"Arbuckles' Album of Illustrated Natural History", Arbuckle Bros. Coffee Co.
Subject: Prints - Animal
Period: 1890 (dated)
Color: Printed Color
11.1 x 7 inches
28.2 x 17.8 cm
This unusual and attractive booklet focused on the animal kingdom was designed to advertise Arbuckle's Coffee. There are 12 sheets and wrappers held together by its original twisted string tie. Each sheet features four beautiful chromolithographic illustrations of mammals from across the globe including a leopard, puma, lynx, bighorn sheep, polar bear, aardvark, gorilla, and many more. Including the illustrations of lions on the front wrapper and a zebu and cacomixle on the rear wrapper, 51 different species are depicted in full color. Text on the facing page describes each animal and 2 pages at the end highlight the coffee industry. Lithographed by the Knapp Company.

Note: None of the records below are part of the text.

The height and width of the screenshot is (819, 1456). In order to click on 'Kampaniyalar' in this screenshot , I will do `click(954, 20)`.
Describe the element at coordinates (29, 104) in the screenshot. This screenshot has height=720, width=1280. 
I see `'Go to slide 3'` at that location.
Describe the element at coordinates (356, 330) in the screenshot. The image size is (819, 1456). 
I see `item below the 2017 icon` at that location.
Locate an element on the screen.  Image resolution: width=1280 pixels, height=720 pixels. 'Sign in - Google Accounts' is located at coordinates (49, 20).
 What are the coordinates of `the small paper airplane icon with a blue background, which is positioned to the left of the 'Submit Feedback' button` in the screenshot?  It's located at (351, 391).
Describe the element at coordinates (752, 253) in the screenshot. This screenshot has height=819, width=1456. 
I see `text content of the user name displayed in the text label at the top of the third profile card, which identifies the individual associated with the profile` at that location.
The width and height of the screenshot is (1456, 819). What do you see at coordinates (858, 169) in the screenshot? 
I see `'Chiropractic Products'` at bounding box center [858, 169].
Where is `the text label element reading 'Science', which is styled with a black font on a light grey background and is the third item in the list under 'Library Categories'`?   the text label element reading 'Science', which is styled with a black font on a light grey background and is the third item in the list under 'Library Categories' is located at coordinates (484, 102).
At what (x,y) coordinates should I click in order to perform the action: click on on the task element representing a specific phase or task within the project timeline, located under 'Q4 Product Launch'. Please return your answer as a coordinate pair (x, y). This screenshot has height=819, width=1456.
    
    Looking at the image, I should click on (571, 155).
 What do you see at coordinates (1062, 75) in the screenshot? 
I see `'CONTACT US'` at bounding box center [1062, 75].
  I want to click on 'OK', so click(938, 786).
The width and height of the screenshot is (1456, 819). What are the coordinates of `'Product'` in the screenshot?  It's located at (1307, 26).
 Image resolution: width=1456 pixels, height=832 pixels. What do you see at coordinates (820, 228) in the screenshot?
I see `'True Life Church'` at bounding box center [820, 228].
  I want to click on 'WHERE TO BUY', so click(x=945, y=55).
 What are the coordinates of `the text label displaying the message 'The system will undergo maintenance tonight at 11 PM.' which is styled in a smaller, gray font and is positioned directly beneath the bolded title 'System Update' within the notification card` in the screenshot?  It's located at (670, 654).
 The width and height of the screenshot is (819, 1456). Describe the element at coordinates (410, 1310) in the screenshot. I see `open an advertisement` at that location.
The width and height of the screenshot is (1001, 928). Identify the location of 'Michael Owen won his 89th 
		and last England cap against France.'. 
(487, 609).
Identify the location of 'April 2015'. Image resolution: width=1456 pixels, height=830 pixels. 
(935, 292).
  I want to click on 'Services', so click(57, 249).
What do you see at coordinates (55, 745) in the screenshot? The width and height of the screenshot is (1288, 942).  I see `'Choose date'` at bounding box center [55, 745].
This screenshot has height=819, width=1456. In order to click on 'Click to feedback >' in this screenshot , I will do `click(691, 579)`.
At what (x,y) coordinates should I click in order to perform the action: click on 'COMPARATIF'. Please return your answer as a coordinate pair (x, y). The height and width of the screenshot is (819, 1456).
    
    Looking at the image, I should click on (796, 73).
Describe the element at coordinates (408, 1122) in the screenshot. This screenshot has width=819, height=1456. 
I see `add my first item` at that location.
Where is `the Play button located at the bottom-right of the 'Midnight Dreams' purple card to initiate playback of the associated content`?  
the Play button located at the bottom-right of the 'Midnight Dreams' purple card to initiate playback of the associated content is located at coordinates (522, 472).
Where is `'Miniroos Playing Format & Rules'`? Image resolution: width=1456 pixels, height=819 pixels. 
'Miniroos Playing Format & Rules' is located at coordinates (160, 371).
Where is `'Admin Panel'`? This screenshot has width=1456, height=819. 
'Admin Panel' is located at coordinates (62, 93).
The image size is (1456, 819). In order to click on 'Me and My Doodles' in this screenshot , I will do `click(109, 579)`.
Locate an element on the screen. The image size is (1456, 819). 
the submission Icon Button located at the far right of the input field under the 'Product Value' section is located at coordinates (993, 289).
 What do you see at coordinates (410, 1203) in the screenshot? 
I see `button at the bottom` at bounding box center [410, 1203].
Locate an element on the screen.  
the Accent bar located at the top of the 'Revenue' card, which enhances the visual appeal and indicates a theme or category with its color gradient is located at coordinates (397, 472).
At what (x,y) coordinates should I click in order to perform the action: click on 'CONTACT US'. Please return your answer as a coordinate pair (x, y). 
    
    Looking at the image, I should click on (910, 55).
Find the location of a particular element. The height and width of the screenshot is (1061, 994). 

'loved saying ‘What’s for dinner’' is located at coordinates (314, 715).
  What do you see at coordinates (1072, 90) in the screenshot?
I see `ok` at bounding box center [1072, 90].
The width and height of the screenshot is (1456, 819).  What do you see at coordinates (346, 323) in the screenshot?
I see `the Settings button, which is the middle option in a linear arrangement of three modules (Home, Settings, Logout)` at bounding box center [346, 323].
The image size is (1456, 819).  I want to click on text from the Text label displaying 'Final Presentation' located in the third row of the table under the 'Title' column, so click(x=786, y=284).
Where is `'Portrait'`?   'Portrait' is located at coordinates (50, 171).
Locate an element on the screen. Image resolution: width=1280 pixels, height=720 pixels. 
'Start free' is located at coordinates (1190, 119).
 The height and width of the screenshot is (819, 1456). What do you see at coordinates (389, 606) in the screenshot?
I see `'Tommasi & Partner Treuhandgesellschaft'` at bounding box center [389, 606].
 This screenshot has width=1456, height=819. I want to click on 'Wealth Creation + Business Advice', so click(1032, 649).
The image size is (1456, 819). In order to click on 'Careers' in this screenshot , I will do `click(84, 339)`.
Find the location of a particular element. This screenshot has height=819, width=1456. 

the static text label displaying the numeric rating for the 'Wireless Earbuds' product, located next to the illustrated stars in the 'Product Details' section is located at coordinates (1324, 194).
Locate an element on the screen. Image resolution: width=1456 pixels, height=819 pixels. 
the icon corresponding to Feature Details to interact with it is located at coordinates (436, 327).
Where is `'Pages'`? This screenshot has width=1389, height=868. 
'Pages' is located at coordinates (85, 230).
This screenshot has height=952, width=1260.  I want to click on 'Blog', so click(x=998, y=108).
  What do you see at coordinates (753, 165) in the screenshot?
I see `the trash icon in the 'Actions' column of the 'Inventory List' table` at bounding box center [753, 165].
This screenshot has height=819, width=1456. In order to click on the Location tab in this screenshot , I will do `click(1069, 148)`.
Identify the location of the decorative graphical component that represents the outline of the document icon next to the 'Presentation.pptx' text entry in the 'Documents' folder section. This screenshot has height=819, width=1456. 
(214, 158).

Beginning in the mid-1880's, the Arbuckle Bros. Coffee Company began to include advertising cards, commonly referred to as "trade cards" in packages of their coffee. This was a common device used by companies of the time to tout the virtues of their products. But the Arbuckle company carried the concept a step further and created a series of very desirable images. They then encouraged their customers to collect the entire series of cards and to trade cards with their neighbors in order to complete their sets. Thus, "trade" cards began to evolve into "trading" cards.
Arbuckle issued a great variety of cards including birds, animals, cooking, satire, sports and maps. Several of these series were reissued in album format, available from the company as a mail-order premium. These fascinating cards and albums are still actively collected today, more than 130 years after they were issued. The original Arbuckle Bros. Coffee Company, on the other hand, vanished from the scene over 75 years ago.
The colorful plates are good to very good with occasional minor abrasions and light soiling. There is a 1.75" edge tear in the first page impacting the illustration of the llama, and a dampstain at the top left of the last page impacting the illustration of the otocyon (fox). Both wrappers have separated from the string ties with the front wrapper torn in several places and the rear wrapper dampstained.